Sandwiches and school lunches, neither of which I was a particular fan of, go hand in hand. All I ever went for was plain cheese, plain ham…the most adventurous I got was blackberry jam.
Needless to say sandwiches of yester year were altogether boring and bland. Flattened sometimes soggy sandwich bread that lack any real nutritional let alone managed to satisfy any sort of hunger for longer than an hour. The lunchbox sides of yoghurt, cereal bars and fruit always ended up being a little bit more appealing.
Partially due to being overly calorie conscious and largely because I lacked the enthusiasm for food that encourages you to think outside the box, sandwiches and me were far from a match made in heaven.
Kath, with her passion for food, fresh bread and interesting sandwich and salad combinations is a massive inspiration when it comes to trying out new flavour sensations. She’s posted in the past about the Great Harvest tofu sandwich will looks as amazing as it sounds.
With the tofu sandwich and my “cheesy” pumpkin toasted sandwich in the back of my mind I decided to put the latest fresh bread to good use and make myself one hell of sandwich. In contrast to my childhood lunch box staples this sandwich was packed full of flavour, nutrients and was incredibly filling and satisfying.
Sometimes the simple things in life really do deliver! I do highly recommend giving the seeded spelt bread whirl and if not investing in a dense seeded wholegrain bread that’s jam packed full of fibre and goodness.
The general rule of thumb for me with bread if I have to purchase a loaf rather than making it myself (which doesn’t happen all that often) is…

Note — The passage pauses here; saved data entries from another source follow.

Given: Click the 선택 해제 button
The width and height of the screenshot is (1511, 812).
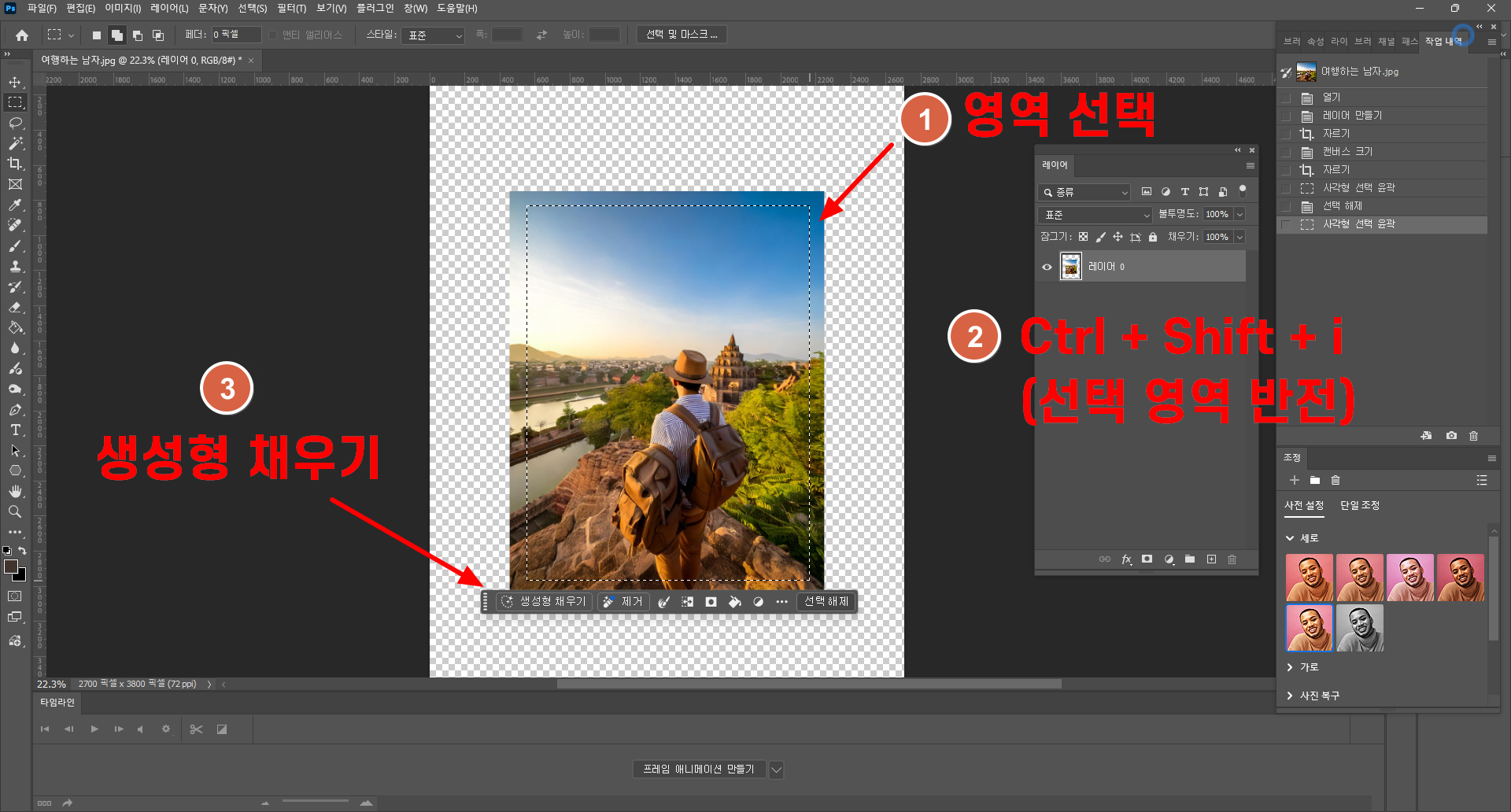Looking at the screenshot, I should [826, 601].
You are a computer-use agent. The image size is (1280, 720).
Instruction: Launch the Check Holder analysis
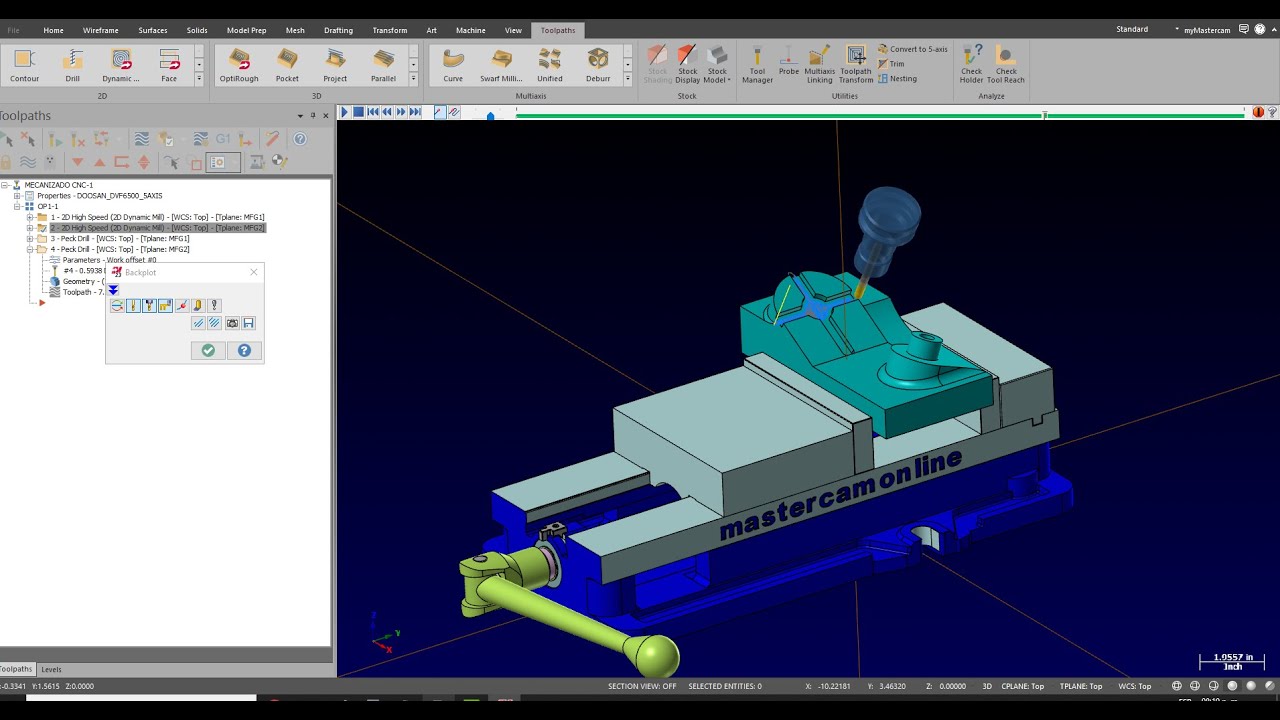coord(971,65)
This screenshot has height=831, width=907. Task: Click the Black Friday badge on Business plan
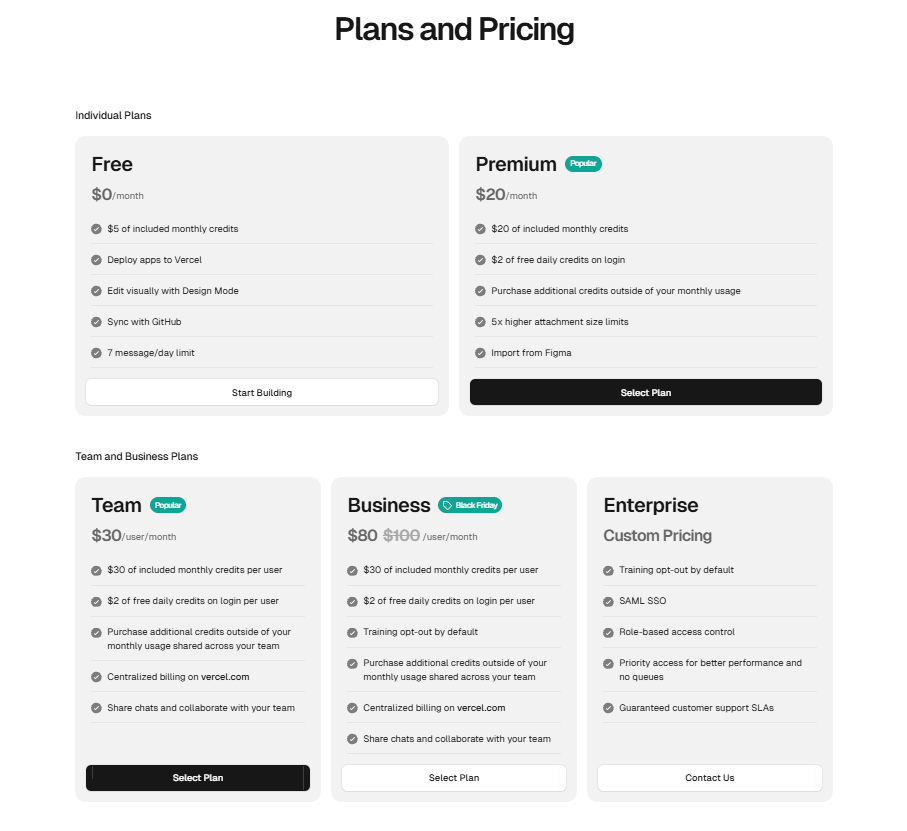click(470, 505)
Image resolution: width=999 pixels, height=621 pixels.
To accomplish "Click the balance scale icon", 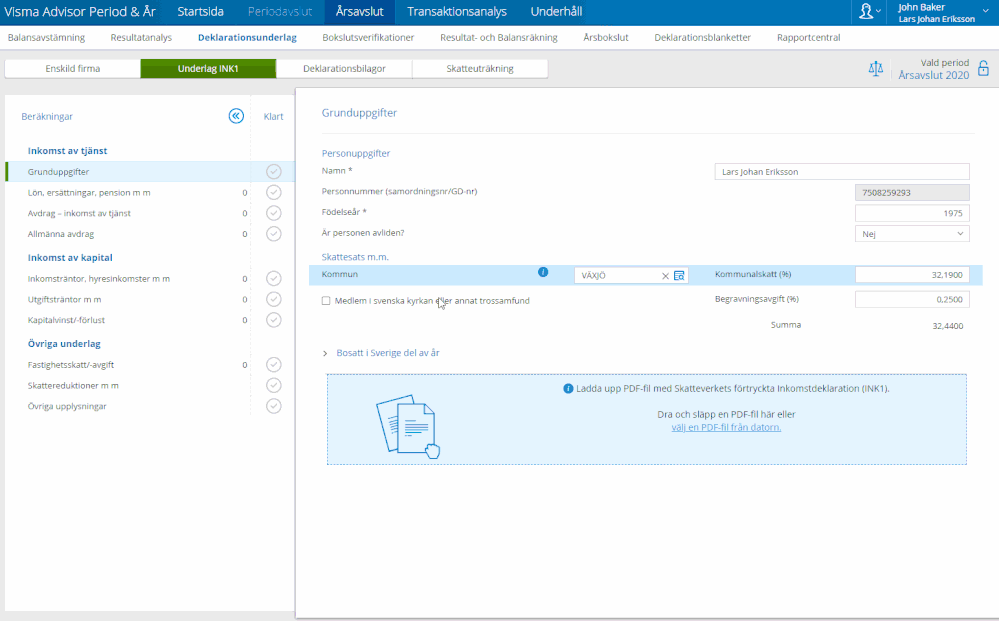I will point(876,69).
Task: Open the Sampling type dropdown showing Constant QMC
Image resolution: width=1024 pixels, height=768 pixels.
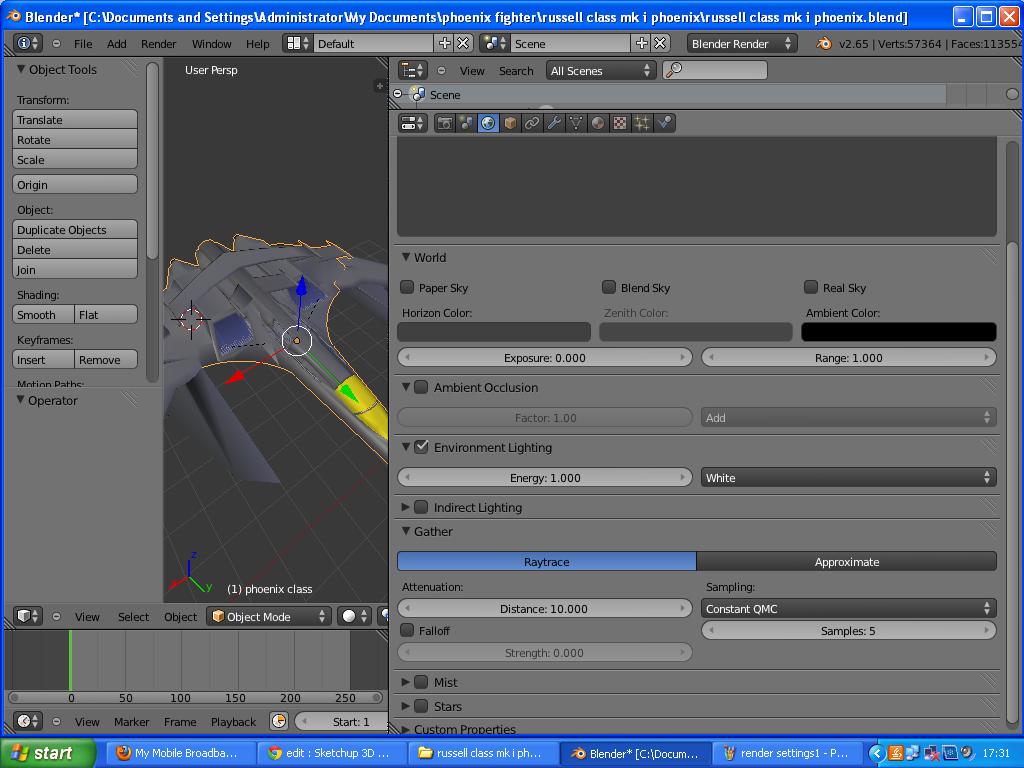Action: (848, 607)
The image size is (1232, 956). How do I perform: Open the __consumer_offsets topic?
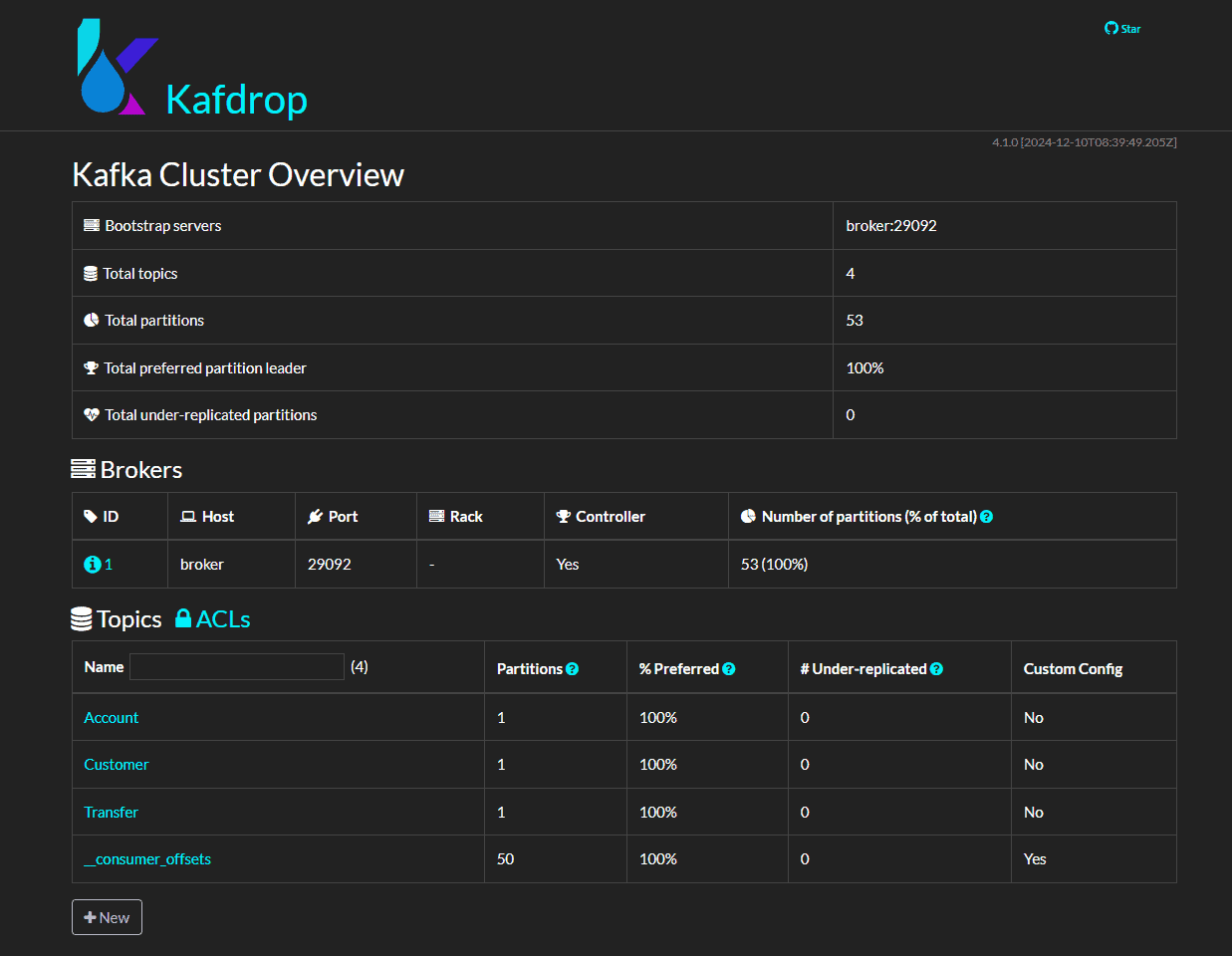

- Choose stoneground wholegrain (and check the ingredient list to ensure it isn’t just a “marketing” term slapped on the label to attract people!)
- Minimal ingredients, all easily definable….i.e. nothing artificial or that requires standing in the same spot for more than a few seconds to read down through the list in the supermarket!
- Fresh if possible – if there is a local bakery or wholefood store that bakes bread it’s the way to go, then you can ask them what went in to it
- Seeded! Bread with an extra hit of nutrients in the forms of seeds or nuts, giving you some healthy fats and minimising the overall impact of the bread on your blood sugar; slowing down the rate of digestion and keeping you fuller for longer
- The denser the better! The more aerated the bread the higher the GI – again relating to it’s impact on your blood sugar, how quickly it’s digested and how long it ultimately will leave you feeling full for
What are your favourite if strange sandwich filling combinations?
Any top bread buying tips?
Cheesy Pumpkin & Curried Tofu Sandwich
Servings – 1
Preparation Time – 10 minutes
Cooking Time – 8 minutes
- 2 slices seeded spelt bread
- 1/3 cup pumpkin puree
- 1 tbsp nutritional yeast
- 1 tbsp cooked chickpeas
- Two match box sized piece firm tofu
- 2 tsp curry powder
- 1 tbsp lemon juice
- 1 tbsp liquid aminos
- Lamb’s lettuce
- Sliced tomato
- 1 tsp Dijon mustard
- Mix together aminos, curry powder and lemon juice. Pour over tofu in a bowl and set to one side for 5-10 minutes.
- Meanwhile blend or mash together pumpkin puree, chickpeas and nutritional yeast until smooth and creamy. Add in a splash of almond milk if it’s too thick.
- Cook tofu in non stick skillet over a medium heat for about 4 minutes on each side, until just starting to brown.
- If serving the sandwich warm heat up pumpkin mixture in a pot over a low heat for a couple of minutes or in the microwave and toast slices of bread under the grill or in your toaster!
- Spread pumpkin mixture, warm or cool, on one slice of bread. Top with tofu, followed by sliced tomato and lettuce. Spread mustard on to the other slice of bread before pressing down to complete the sandwich.
- I prefer the toasted bread warm pumpkin mix option!